Photographic Documentation
Forensic photography is an essential method for documenting evidence and injury. Evidence must be photographed in situ before it is recovered from a crime scene or from the body. Digital photography is the preferred method for recording evidentiary photographs because the images can be reviewed immediately and retaken if necessary to ensure that important details are captured. The images can be downloaded onto a computer and reproduced for use in the courtroom.
Distant range photos showing the location of apparent injuries should be taken as an orientation shot. Next, midrange and finally, close-up photos should be taken with an American Board of Forensic Odontology (ABFO) #2 Grey Scale in place. This is the preferred scale and is valuable for use in bite mark and other injury/evidence documentation (Olshaker, 2007). A coin or another object of a known size may be used if the examiner does not have access to the specified photographic scale. Many photographs may be required to fully document injuries over the body surfaces and to record precise findings within the mouth and the genital/anal areas. Colposcope-mounted cameras may be employed to magnify and document certain findings but the above forensic photography principles would not be applicable due to the magnification and sensitivity of the genital images (see Chapter 7, Fig. 7-11).
Alternate Light Source (ALS)
Forensic nurse examiners may employ ultraviolet (UV) and infrared (IR) technology to document injuries that are not easily seen by the naked eye. Hidden details of a deep bruise may be revealed using UV technology, whereas details of an incised wound can be better appreciated with IR technology (Klingle & Reiter, 2008). Hospitals or law enforcement agencies may supply these helpful adjuncts to aid the FNE in detection and documentation of bruises, fingerprints, and soft tissue defects. Before using any ALS, the forensic examiner should be well versed in the techniques for using these devices, including assets and limitations of the various UV or IR technologies. Both the examiner and the patient must wear a suitable type of safety goggles if these ALS adjuncts are used to document injuries during the course of a forensic examination (Klingle & Reiter, 2008). The use of eye protection should be annotated in the patient’s record to protect the nurse and the hospital from liability-associated eye injuries. (See Chapter 7 for a complete discussion of forensic photography and alternate light sources.)
Methods of Evidence Recovery
Sexual assault evidence collection will vary depending on local crime laboratory testing methodologies, protocol, and the choice of kits. The kit itself should never be the predictor or limiting hindrance of appropriate evidence collection for any victim of sexual assault. The collection kit is provided as a tool to assist the FNE with packaging the best specimens.
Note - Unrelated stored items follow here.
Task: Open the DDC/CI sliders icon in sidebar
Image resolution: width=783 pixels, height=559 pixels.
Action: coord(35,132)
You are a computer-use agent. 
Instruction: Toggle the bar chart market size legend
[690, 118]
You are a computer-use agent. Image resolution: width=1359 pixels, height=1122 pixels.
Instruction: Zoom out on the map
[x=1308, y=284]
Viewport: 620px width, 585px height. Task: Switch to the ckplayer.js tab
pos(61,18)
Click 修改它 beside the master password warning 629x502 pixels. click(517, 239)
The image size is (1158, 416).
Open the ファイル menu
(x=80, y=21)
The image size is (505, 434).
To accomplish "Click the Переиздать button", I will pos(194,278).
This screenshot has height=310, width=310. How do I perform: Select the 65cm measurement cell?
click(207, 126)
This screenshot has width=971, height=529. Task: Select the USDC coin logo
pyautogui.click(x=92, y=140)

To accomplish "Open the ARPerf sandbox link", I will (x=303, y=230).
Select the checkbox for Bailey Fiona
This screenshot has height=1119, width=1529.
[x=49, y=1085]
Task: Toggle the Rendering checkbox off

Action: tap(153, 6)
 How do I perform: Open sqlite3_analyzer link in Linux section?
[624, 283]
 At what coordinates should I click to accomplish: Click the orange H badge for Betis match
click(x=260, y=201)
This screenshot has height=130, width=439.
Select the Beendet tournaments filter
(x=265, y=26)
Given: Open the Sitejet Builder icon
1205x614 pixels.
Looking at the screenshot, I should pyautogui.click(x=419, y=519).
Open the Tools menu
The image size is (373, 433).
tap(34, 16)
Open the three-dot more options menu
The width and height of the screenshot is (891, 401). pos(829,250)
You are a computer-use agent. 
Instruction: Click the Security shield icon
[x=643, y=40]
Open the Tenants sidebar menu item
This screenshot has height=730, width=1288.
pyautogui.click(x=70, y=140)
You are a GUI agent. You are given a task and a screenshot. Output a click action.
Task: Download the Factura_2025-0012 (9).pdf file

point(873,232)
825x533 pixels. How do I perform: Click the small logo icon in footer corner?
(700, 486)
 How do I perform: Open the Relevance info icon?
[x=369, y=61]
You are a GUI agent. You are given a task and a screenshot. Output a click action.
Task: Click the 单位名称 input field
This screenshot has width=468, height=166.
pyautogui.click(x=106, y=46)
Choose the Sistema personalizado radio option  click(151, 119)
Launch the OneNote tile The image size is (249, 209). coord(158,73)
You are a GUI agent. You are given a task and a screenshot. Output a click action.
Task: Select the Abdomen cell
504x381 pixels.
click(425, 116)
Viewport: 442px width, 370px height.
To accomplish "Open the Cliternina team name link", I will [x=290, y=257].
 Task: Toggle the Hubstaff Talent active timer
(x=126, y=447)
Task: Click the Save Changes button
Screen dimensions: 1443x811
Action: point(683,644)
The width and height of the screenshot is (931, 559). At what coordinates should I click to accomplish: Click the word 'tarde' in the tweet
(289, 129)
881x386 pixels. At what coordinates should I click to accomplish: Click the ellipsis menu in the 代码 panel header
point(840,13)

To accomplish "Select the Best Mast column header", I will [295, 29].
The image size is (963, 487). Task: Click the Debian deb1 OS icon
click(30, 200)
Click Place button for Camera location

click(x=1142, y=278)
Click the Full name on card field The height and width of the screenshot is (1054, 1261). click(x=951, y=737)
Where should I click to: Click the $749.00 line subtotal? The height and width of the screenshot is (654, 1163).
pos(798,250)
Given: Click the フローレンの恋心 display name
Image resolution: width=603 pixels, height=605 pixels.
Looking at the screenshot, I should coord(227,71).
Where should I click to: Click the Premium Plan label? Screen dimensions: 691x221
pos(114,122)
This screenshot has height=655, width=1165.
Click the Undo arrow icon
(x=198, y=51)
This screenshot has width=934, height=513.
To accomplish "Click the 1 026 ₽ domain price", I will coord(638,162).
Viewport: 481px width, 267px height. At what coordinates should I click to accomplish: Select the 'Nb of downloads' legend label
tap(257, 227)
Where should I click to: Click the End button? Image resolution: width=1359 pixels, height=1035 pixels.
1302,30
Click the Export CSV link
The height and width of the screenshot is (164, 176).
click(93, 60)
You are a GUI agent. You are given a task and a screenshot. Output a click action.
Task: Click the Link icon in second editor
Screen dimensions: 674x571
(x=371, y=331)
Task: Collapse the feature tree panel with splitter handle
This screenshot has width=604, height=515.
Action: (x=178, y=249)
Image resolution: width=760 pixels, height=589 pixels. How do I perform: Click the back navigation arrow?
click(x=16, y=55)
When collecting evidence onto paper, use a clean piece of paper and fold into a bindle (Fig. 13-1).
Fig. 13-1 |
Clothing
A vital part of evidence collection is the patient’s clothing. Clothing worn by the victim at the time of the sexual assault is often found to have physical or biological evidence that needs to be preserved. If clothes have been changed, collect the clothing items that remain next to the body areas affected. This is most commonly the underwear and in many cases the bra or undershirt. Case studies are demonstrating significant value with DNA results from the bra because of saliva on the breasts. Look briefly at the clothing and describe the presence of any stains or tears. A more detailed inspection will be done in the forensic laboratory. Clothing preservation can be facilitated by first placing a clean sheet or piece of table paper on the floor to act as a barrier. Then place a second sheet or layer of table paper on top of the barrier and have the patient disrobe over it. Carefully drop each item of clothing at a separate location on the sheet/paper, making sure to not to commingle clothing items in a single pile (Ferrell, 2007).